Running Kubernetes Operator e2e tests

I’m trying to get the end-to-end tests to run in my own environment (at least the basic test_operator suite). It seems like an important ability in order to contribute.

This is how far I got:
When I just run it with default settings, the test fails quickly. The default operator image it tries to load does not understand the flag replace-on-security-context-change which the test sets, so the operator doesn’t start up.
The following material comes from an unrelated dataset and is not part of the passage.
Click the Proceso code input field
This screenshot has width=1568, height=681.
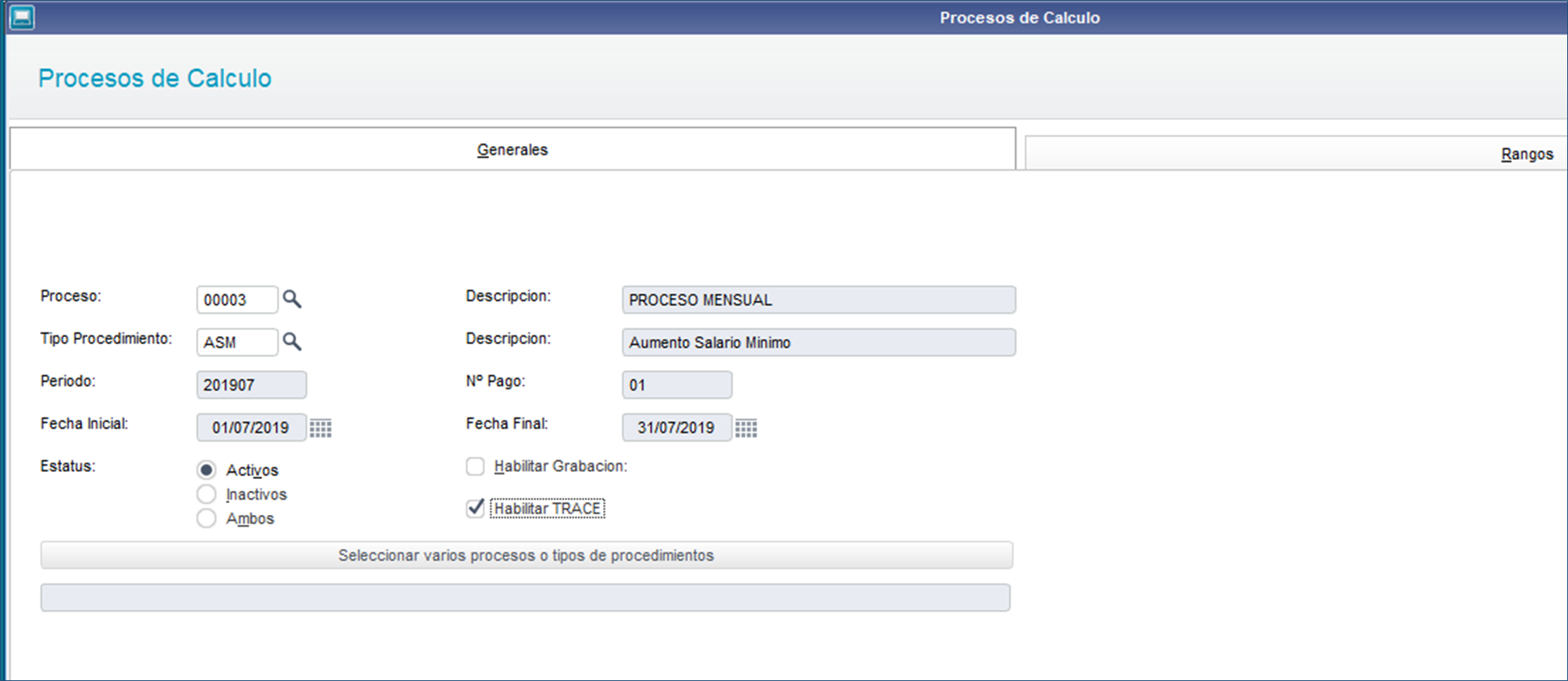[236, 300]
I can convince the tests to load a test candidate from my own container registry, while loading the FDB unified image containers from docker.io.
The test starts in a Kubernetes cluster (self-hosted by my cloud infra department in the AWS cloud). I also have to specify the storage class explicitly, gp3 is tagged as default in my cluster but maybe not exactly in the way the e2e test expects. With those tweaks, the test runs.

ENABLE_CHAOS_TESTS=false STORAGE_CLASS=gp3 REGISTRY= OPERATOR_IMAGE=<redacted>.dkr.ecr.us-east-1.amazonaws.com/fdb-kubernetes-operator:v1.54.0 UNIFIED_FDB_IMAGE=docker.io/foundationdb/fdb-kubernetes-monitor:7.1.57 make -kj -C e2e test_operator.run

Even with tests checked out exactly at the v1.54.0 version, I can’t get them to pass.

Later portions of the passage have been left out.